To save anyone wasting time, we currently only work on RPis using the standard Bullseye and Buster installs – earlier versions may well work as may installs on other Linux variations, but for example I no longer own any of the alternative SBCs – near the start of the script file itself (readable with notepad) are dates of changes we’ve made over time. We’ve just had feedback from a subscriber attempting to use the script on Ubuntu. The result? ESPHOME version 2023.2.4 installed. Meanwhile I was doing this new installation as I wanted to add ESPHOME to the RPi4 without chancing messing up my existing home control setup (which is on an older version of just about everything.Īfter completing the script and checking all was well at the command line as user Pi – I went about adding ESPHOME – in this instance as follows – again as user Pi… python3 -m venv venv I just checked and Node-Red is running by default – white background. Before running The Script, as user Pi, I did the normal sudo apt update and sudo apt upgrade at the command line on this headless installation.

raspberry pi fritz box traffic monitor

Temperature at completion was 42c on the fanless RPI4 and it seems that NodeJS 16.91 and NPM 8.19.3 were installed.

raspberry pi fritz box traffic monitor

I’m up early on Sunday morning, running The Script on a virgin Raspberry Pi 4 which has installed the latest Bullseye from Raspberry Pi – no issues up to now and the script has just finished running. The Script has also been used with many other SBCs but recently only tested on Raspberry Pi (3 and 4) because of the immense popularity of these SBCs.

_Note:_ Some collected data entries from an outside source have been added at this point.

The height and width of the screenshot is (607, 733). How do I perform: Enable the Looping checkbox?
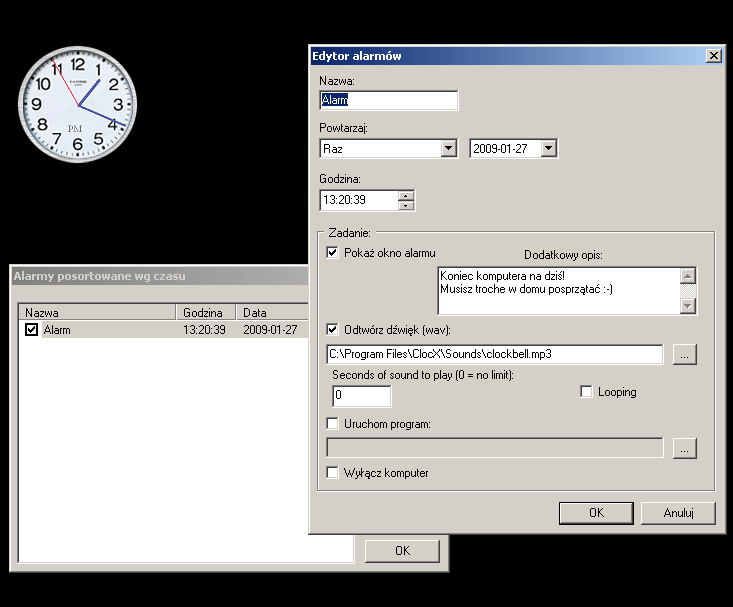(587, 392)
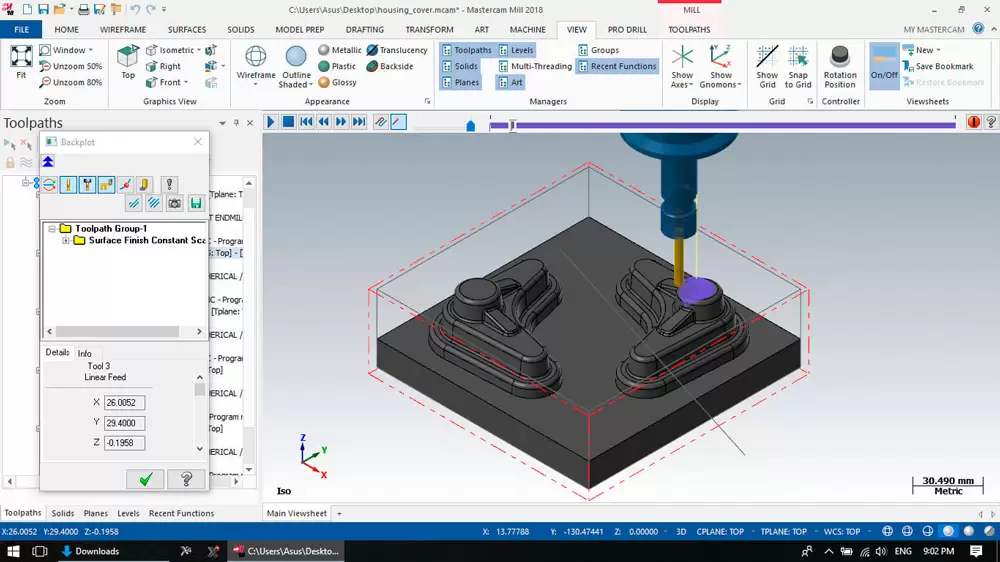Confirm Backplot with the green checkmark button

pyautogui.click(x=145, y=480)

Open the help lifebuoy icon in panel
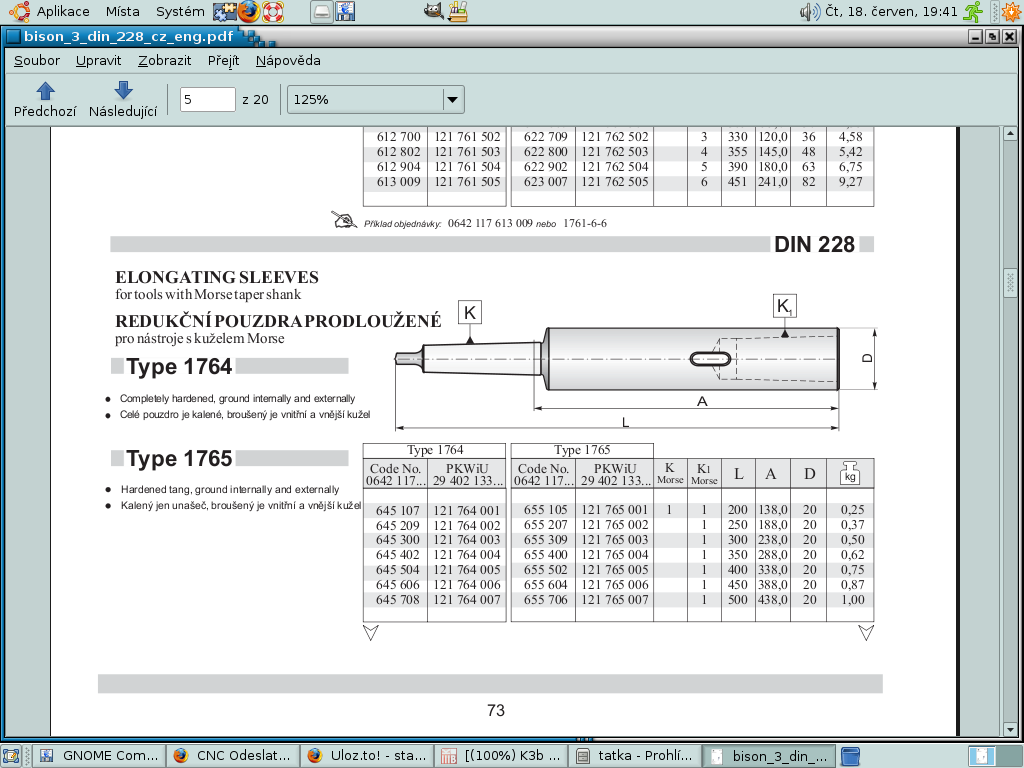[x=273, y=12]
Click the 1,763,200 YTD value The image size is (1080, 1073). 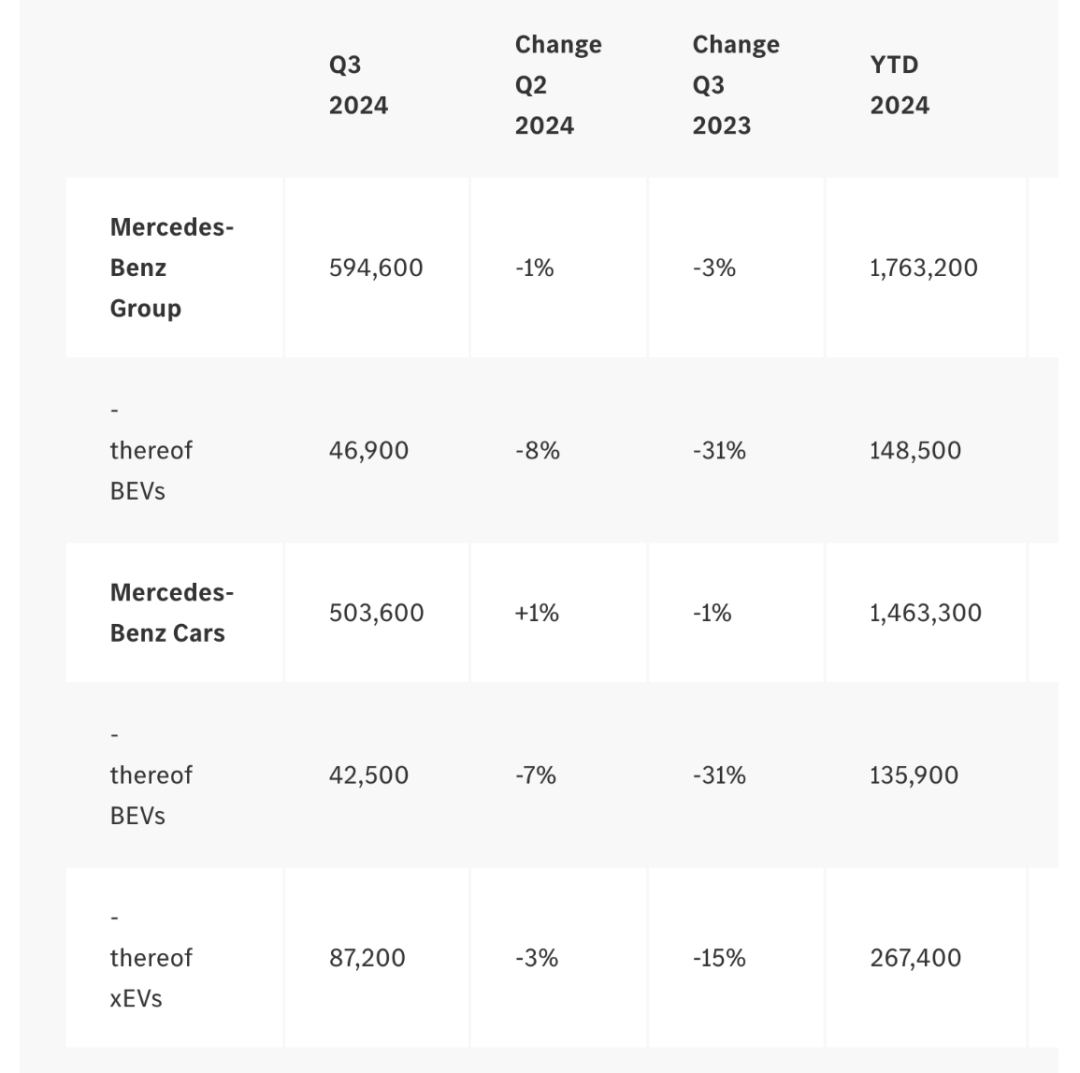tap(924, 267)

Regular readers may be aware of The Script, created and developed over many months to simplify the otherwise often torturous job of taking a basic Raspberry Pi complete with Raspberry Pi OS and installing a bunch of tools and utilities including Node-Red, Mosquitto MQTT broker, graphing tool Grafana along with Influx and other database tools, text editors, a basic web page and some other useful utilities all as described herein.